In this section, we’ll cover how to implement the actual logic for your model.

As was mentioned in Your First Model, the logic for the model itself is specified in a model/model.py file. To recap, the simplest directory structure for a model is:

model/
  model.py
config.yaml

It’s expected that the model.py file contains a class with particular methods:

model.py
class Model:
  def __init__(self):
    pass

  def load(self):
    pass

  def predict(self, input_data):
    pass
  • The __init__ method is used to initialize the Model class, and allows you to read in configuration parameters and other information.
  • The load method is where you define the logic for initializing the model. This might include downloading model weights, or loading them onto a GPU.
  • The predict method is where you define the logic for inference.

In the next sections, we’ll cover each of these methods in more detail.

init

As mentioned above, the __init__ method is used to initialize the Model class, and allows you to read in configuration parameters and runtime information.

The simplest signature for __init__ is:

model.py
def __init__(self):
  pass

If you need more information, however, you have the option to define your init method such that it accepts the following parameters:

model.py
def __init__(self, config: dict, data_dir: str, secrets: dict, environment: str):
  pass
  • config: A dictionary containing the config.yaml for the model.
  • data_dir: A string containing the path to the data directory for the model.
  • secrets: A dictionary containing the secrets for the model. Note that at runtime, these will be populated with the actual values as stored on Baseten.
  • environment: A string containing the environment for the model, if the model has been deployed to an environment.

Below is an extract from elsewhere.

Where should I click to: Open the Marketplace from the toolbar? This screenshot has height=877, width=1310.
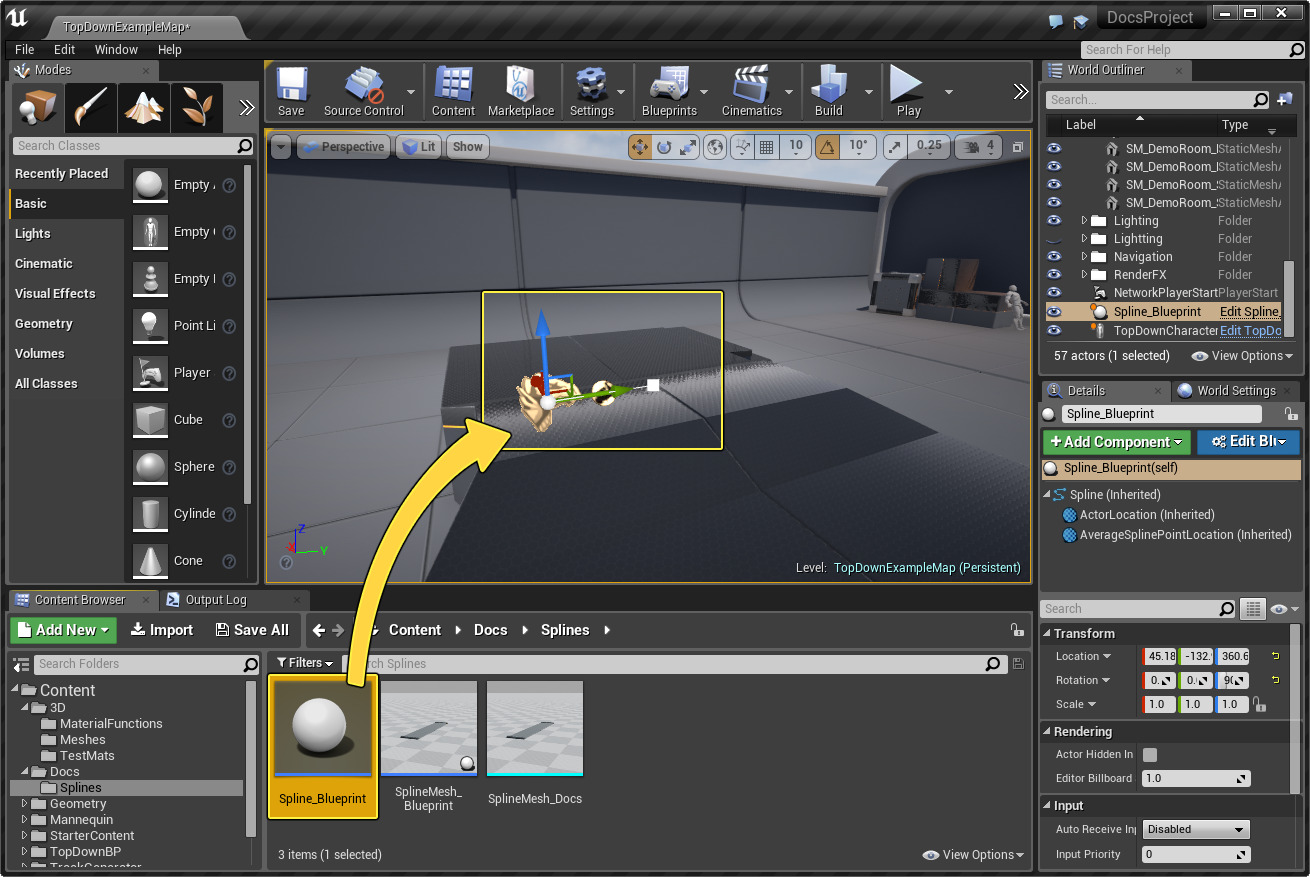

You can then make use of these parameters in the rest of your model but saving these as attributes:

model.py
def __init__(self, config: dict, data_dir: str, secrets: dict, environment: str):
  self._config = config
  self._data_dir = data_dir
  self._secrets = secrets
  self._environment = environment

load

The load method is where you define the logic for initializing the model. As mentioned before, this might include downloading model weights or loading them onto the GPU.

load, unlike the other method mentioned, does not accept any parameters:

model.py
def load(self):
  pass

After deploying your model, the deployment will not be considered “Ready” until load has completed successfully. Note that there is a timeout of 30 minutes for this, after which, if load has not completed, the deployment will be marked as failed.

predict

The predict method is where you define the logic for performing inference.

The simplest signature for predict is:

model.py
def predict(self, input_data) -> str:
  return "Hello"

The return type of predict must be JSON-serializable, so it can be:

  • dict
  • list
  • str

If you would like to return a more strictly typed object, you can return a Pydantic object.

model.py
from pydantic import BaseModel

class Result(BaseModel):
  value: str

You can then return an instance of this model from predict:

model.py
def predict(self, input_data) -> Prediction:
  return Result(value="Hello")

Streaming

In addition to supporting a single request/response cycle, Truss also supports streaming.

See the Streaming guide for more information.

Async vs. Sync

Note that the predict method is synchronous by default. However, if your model inference depends on APIs require asyncio, predict can also be written as a coroutine.

model.py
import asyncio

async def predict(self, input_data) -> dict:
    # Async logic here

    await asyncio.sleep(1)
    return {"value": "Hello"}

If you are using asyncio in your predict method, be sure not to perform any blocking operations, such as a synchronous file download. This can result in degraded performance.